Human Siglec-10 Biotinylated Antibody

Siglecs (sialic acid binding Ig-like lectins) are I-type lectins that belong to the immunoglobulin superfamily. They are characterized by an N‑terminal Ig-like V-type domain which mediates sialic acid binding, followed by a varying number of Ig-like C2-type domains. Siglecs 5‑11 constitute the CD33/Siglec-3 related group, and are differentially expressed in the hematopoietic system (1‑3). Siglec-G is the apparent ortholog of human Siglec-10 (4). The human Siglec-10 cDNA encodes a 697 amino acid (aa) precursor that includes a 16 aa signal sequence, a 534 aa extracellular domain (ECD), a 21 aa transmembrane segment, and a 126 aa cytoplasmic domain.

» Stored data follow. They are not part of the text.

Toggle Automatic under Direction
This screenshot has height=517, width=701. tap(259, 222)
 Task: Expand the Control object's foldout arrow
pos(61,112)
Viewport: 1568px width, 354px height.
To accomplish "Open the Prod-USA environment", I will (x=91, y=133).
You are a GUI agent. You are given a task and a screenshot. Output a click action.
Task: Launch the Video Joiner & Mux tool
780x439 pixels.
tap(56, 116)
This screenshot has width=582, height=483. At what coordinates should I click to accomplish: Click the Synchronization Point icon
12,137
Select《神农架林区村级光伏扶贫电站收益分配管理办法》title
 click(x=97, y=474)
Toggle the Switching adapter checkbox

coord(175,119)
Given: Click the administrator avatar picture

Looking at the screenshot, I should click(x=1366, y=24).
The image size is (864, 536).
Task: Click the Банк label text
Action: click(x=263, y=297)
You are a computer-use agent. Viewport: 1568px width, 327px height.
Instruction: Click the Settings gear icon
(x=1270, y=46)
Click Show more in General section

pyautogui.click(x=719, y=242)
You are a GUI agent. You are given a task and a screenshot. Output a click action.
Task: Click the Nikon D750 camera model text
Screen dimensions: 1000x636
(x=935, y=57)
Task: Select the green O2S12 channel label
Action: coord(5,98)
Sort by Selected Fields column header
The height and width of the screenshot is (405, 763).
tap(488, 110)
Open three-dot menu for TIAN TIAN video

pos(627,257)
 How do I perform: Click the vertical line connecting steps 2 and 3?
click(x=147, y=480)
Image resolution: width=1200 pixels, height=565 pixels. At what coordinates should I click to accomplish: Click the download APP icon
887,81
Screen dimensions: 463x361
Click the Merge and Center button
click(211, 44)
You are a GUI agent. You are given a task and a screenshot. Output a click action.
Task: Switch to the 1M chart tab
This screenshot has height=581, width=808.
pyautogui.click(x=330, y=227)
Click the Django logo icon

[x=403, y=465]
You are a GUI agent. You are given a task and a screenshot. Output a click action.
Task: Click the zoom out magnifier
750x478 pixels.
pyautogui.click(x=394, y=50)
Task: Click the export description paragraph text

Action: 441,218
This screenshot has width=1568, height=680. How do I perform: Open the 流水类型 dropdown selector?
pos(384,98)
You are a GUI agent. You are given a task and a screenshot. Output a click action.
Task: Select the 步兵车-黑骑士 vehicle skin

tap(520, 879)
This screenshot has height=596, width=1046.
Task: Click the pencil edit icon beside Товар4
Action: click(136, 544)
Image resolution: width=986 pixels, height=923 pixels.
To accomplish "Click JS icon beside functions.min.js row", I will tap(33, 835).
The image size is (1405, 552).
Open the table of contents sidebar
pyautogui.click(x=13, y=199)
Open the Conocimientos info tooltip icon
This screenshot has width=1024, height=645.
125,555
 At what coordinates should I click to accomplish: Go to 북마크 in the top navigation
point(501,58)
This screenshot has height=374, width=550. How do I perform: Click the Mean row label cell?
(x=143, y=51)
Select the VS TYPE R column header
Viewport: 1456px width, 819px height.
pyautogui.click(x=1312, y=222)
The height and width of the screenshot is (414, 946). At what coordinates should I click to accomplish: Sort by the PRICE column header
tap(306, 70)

The ECD contains one Ig-like V‑type domain and four Ig-like C2-type domains, while the cytoplasmic domain contains two immunoreceptor tyrosine-based inhibitory motifs (ITIM) (5‑8). Five splice variants of human Siglec-10 differ in their deletions within the ECD. A potentially secreted sixth variant contains the Ig-like V-type domain followed by a 45 aa substitution (5‑7, 9). Within the ECD, human Siglec-10 is most closely related to Siglec-5 (42% aa sequence identity). It shares 63% aa sequence identity with mouse Siglec-G. Siglec-10 is expressed on eosinophils, neutrophils, monocytes, and B cells (5, 8) with some splice variants predominating in particular cell types and tissue locations (6, 7, 9). It is up‑regulated on eosinophils in mouse models of allergic respiratory inflammation (10). Siglec-10 binds sialated proteins and lipids in alpha2,3 or alpha2,6 linkage and shows a preference for GT1b gangliosides (7, 11). This binding can be modulated by cis interactions of Siglec-10 with sialated molecules expressed on the same cell (7). When tyrosine phosphorylated, the cytoplasmic ITIMs interact with phosphatases SHP-1 and SHP-2 to propagate inhibitory signals (5, 9).